"""

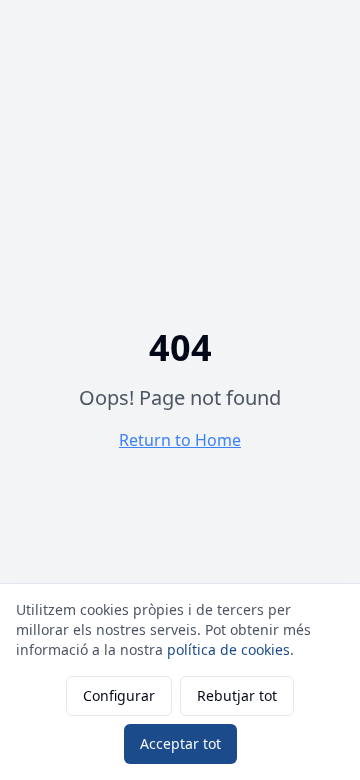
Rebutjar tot (237, 695)
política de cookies (228, 649)
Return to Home (180, 440)
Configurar (119, 695)
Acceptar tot (180, 743)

"""

**Exercise prompt**
Give back the whole listing exactly as written. Do not include any picture.

**Answer section**
Rebutjar tot (237, 695)
política de cookies (228, 649)
Return to Home (180, 440)
Configurar (119, 695)
Acceptar tot (180, 743)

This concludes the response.